## What is required
Once the line containing "At what coordinates" is found, please copy it and all lines after it through the end of the records, exactly, leaving out pictures.
BEGIN Given records
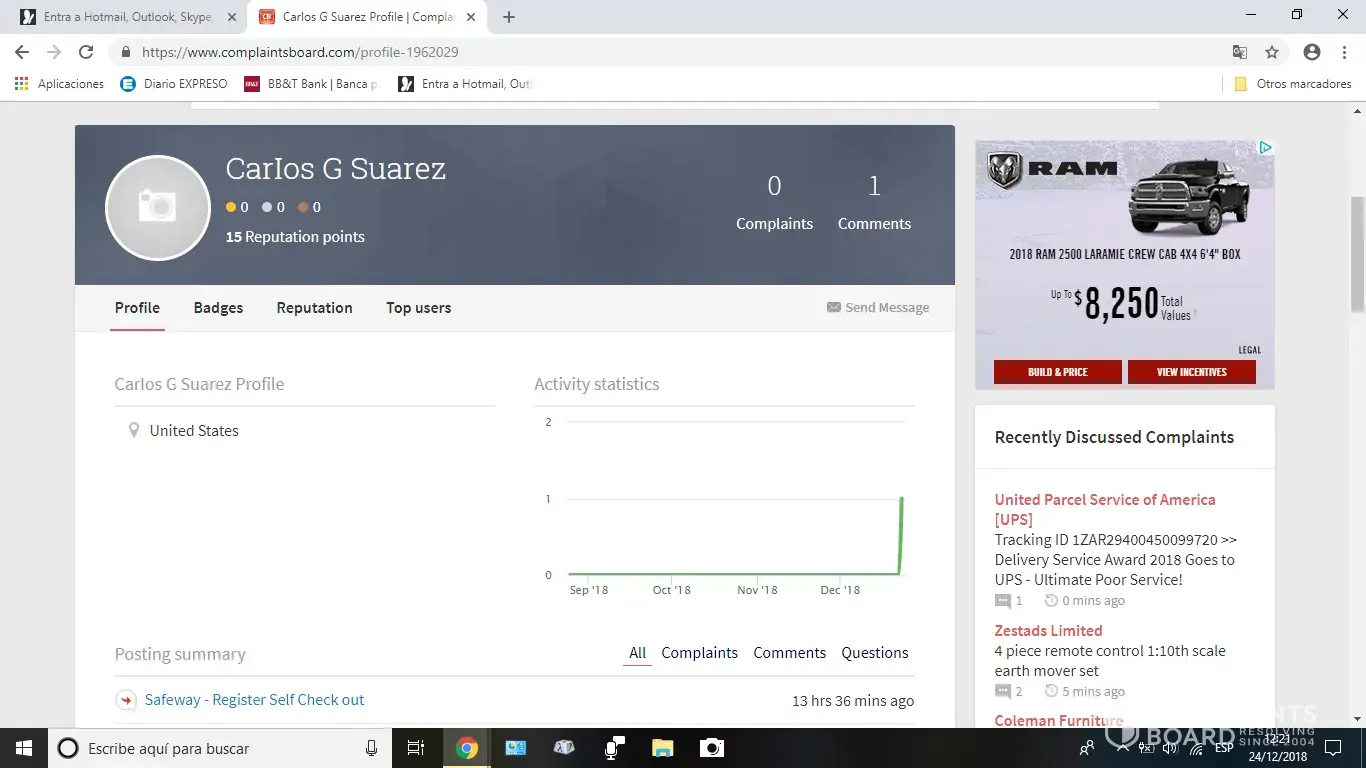Screen dimensions: 1366x768
Task: Bookmark this page with the star icon
Action: pos(1272,52)
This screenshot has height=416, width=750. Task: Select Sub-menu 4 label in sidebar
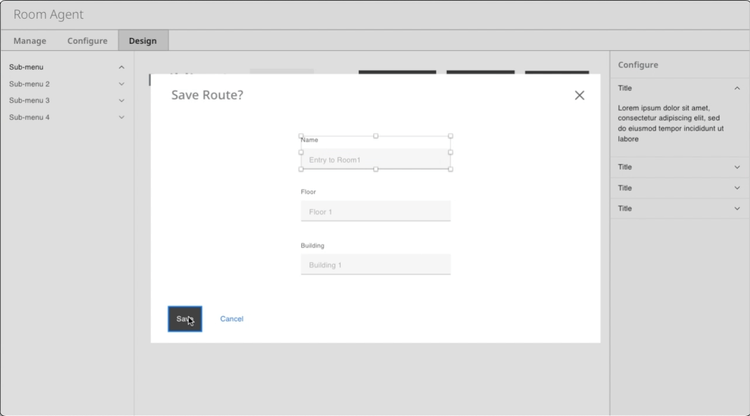tap(30, 118)
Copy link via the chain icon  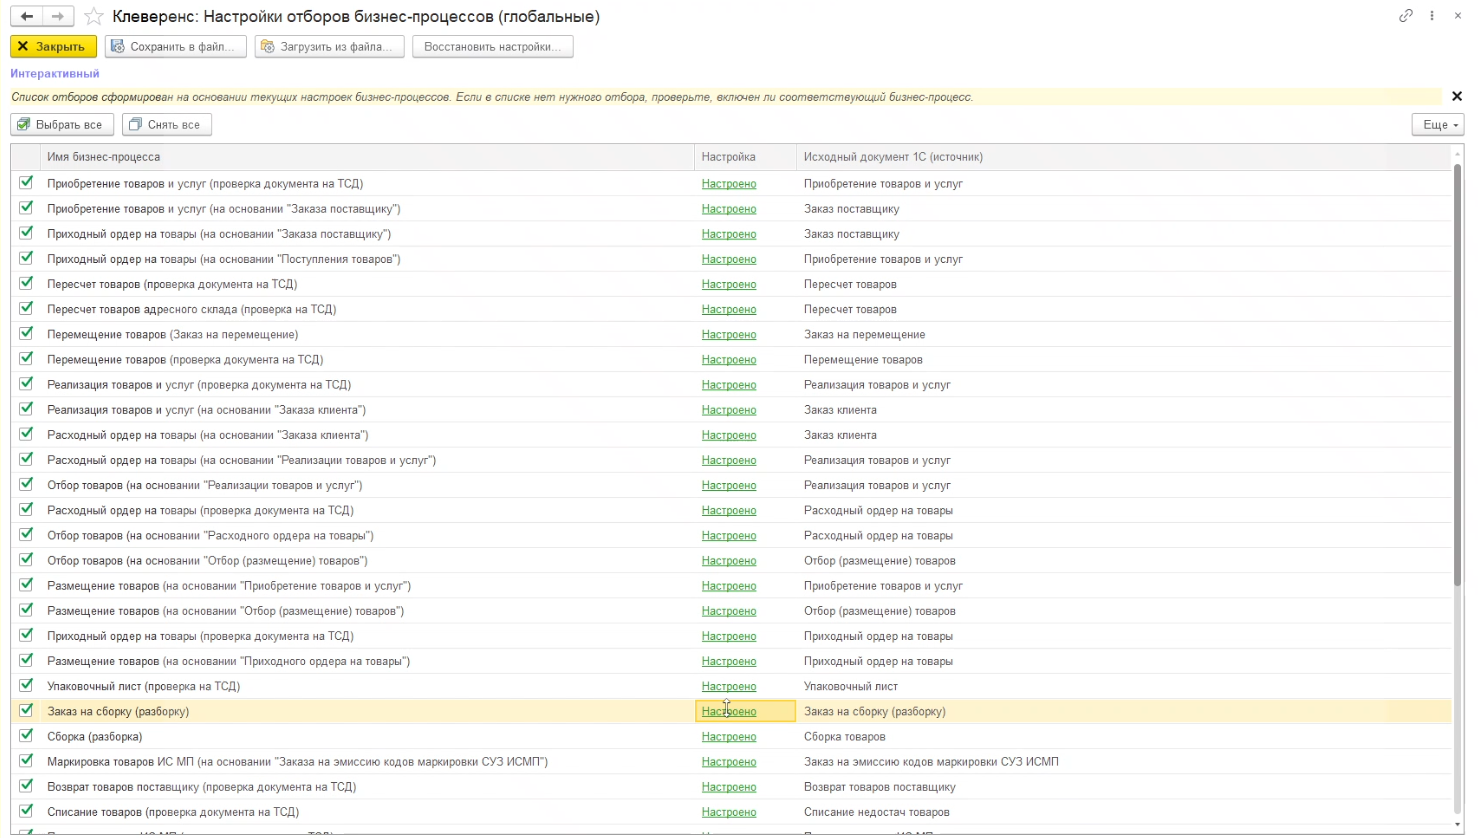pos(1406,16)
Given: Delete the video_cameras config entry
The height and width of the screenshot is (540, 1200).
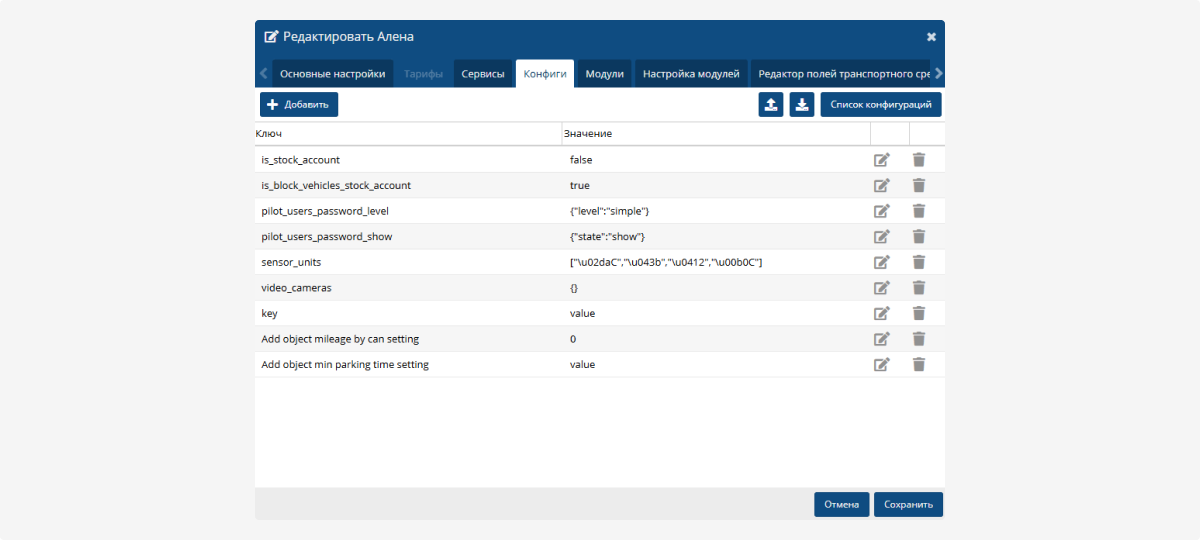Looking at the screenshot, I should tap(919, 288).
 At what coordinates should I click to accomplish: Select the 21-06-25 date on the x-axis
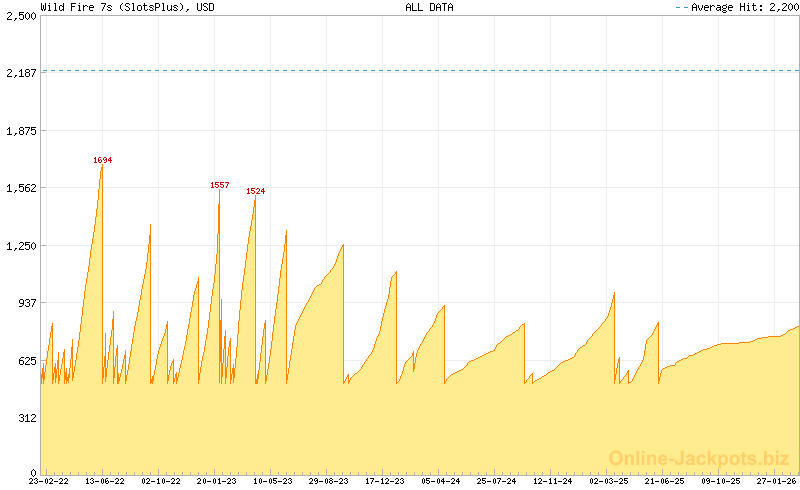(665, 481)
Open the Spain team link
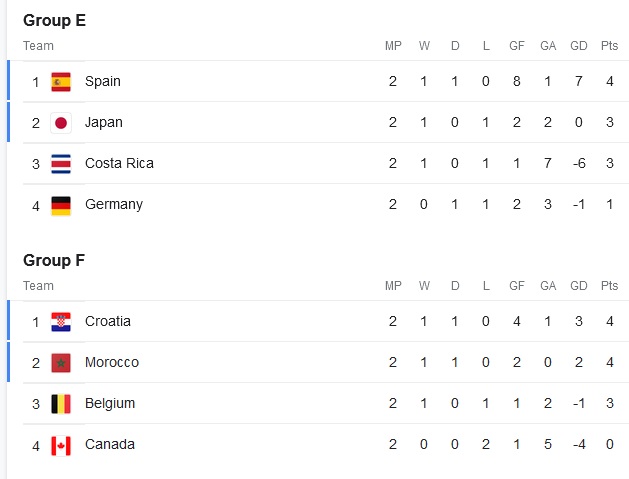The image size is (629, 479). (x=103, y=81)
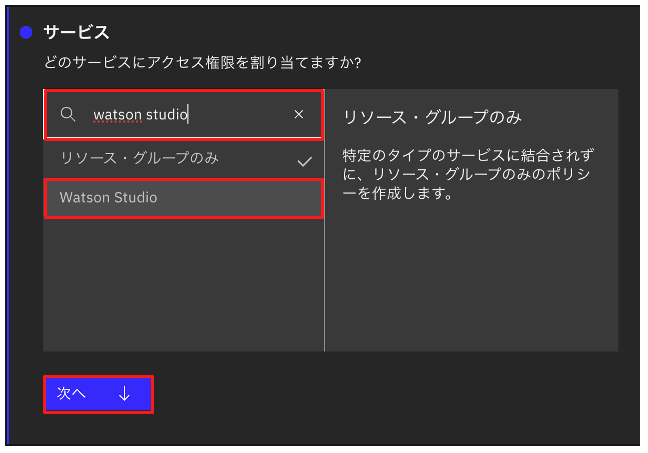Click the サービス section heading

pyautogui.click(x=76, y=33)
END Given records
## Output of the task
 At what coordinates should I click to accomplish: Select the 21-06-25 date on the x-axis
(665, 481)
Open the Spain team link
The image size is (629, 479). (x=103, y=81)
Click the サービス section heading

pyautogui.click(x=76, y=33)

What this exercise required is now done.